20150709 - GPU Unchained ASCII Notes


Posted stills prior, here are the notes, hopefull the "pre" tag works for everyone...

================================================================================


                                                               .
                     ##X=--=X##  ##X=--=X##  ##      ##
                     ##          __      ##  ##      ##
                .    ##    -=##  ##      ##  ##      ##
  .                  ##      ##  ##X=--=X##  ##      ##               .
                     ##X=--=X##  ##          ##X=--=X##
          .                                 _               .
                              #                                 #        .
 .      .   #   # #=-=# #=-=# #=-=# #=-=# -=#   #=-=# #=-=# #=-=#         .
.:...    .. #   # #   # #     #   # ___ #   #   #   # # __# #   #   ...  :::..:.
:::::::::::.# . # # . # # .:. # : # #   # . = . # . # # ... # . #.::::::::::::::
|||||||'||| #=-=# # : # #=-=# # | # #=-=# #=-=# # : # #=-=# #=-=# ||||.|||||||||           
!!!''!;!!!!!.....!..!..!.....!.!!!.!.....!.....!.!!!.!.....!.....!!!!!!!!!'''!!!
:/:::/::::::::::::::::::::::::::'''''''''':::''::::::::::::::::::::/:::::::.::::
''''/   ''''';' ' '     '                              ';'    '' '  ''''''''';''  
   /     '  /                  ___                                   . '''  /
                                |imothy Lottes



================================================================================
         VISUALIZING ALIASING IN MOTION - STILL VS SCROLLING FONTS [a]
================================================================================

     "Evaluation criteria for correct sharpness
                                should be different for stills and video"

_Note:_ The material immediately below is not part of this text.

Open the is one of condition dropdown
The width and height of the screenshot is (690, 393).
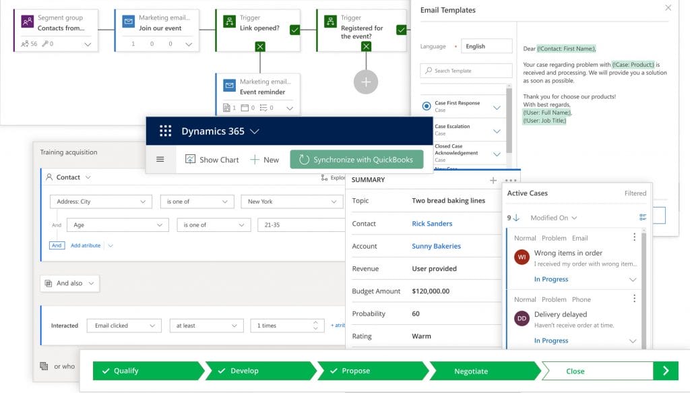pos(197,201)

SPATIAL PRECISION VS SHARPNESS
------------------------------
 - In motion, sharpess must be reduced to have good spatial precision

LIVE EXAMPLE OF FONT RENDERING
------------------------------
 - 1/4 x 1/4 resolution rendering 
 - Render via stylized even field aperture grille (arcade Trinitron)
 - Font designed on pixel grid 
 - Font rendered via function of min 1D distance to capsules (for lines)


================================================================================
                         FILTERING DIGITAL ORIGAMI [b]
================================================================================

      "Filtering is critical 
              to convince the skeptical mind that a scene is believable"

LIVE EXAMPLE OF SIMPLE SDF SCENE
--------------------------------
 - 1/2 x 1/2 resolution tracing
 - Full resolution reconstruction
 - Lots of high frequency sub-pixel sized content

PROGRESSION TO SIMPLE SAMPLE JITTERED TEMPORAL FILTERING
--------------------------------------------------------
 - Simple gaussian resolve kernel (not enough samples/pix for negative lobes)
 - Temporal feedback also weights samples by rcp of reprojected luma difference


================================================================================
                   LIMITS OF PER-PIXEL SEARCH AND SDF LOD [c]
================================================================================

      "Highly variable frame timing is a poison for high refresh rates"

RAY HIT?
--------
 - Standard termination,
     if(abs(distanceToSurface) <= distanceAlongRay * coneRadius) hit
 - LOD termination,
     ... <= distanceAlongRay * (coneRadius + steps * lodFactor)) hit
 - Expands surfaces as ray march gets progressively more expensive

CHOOSING A GOOD FILTER KERNEL
-----------------------------
 - Biased: 
     1/(1 + abs(a-b) * const)
 - Still not great: 
     1/(1 + (abs(a-b) / max(minimum,min(a,b))) * const)
 - Better:
     square(1 - abs(a-b) / max(a,b,minimum))
     

================================================================================
            1/4 AREA TRACE+FEEDBACK + FULL AREA RECONSTRUCTION [d]
================================================================================

     "Maintaining higher spatial precision
               without increasing shading rate for higher quality visual"

VISUAL EXAMPLE
--------------   
 - Still tracing at sample-jittered half resolution (1/4 area).
 - Still sampling reprojection at half resolution.
 - But sampling reprojection from full resolution source.
 - And running reconstruction at full resolution.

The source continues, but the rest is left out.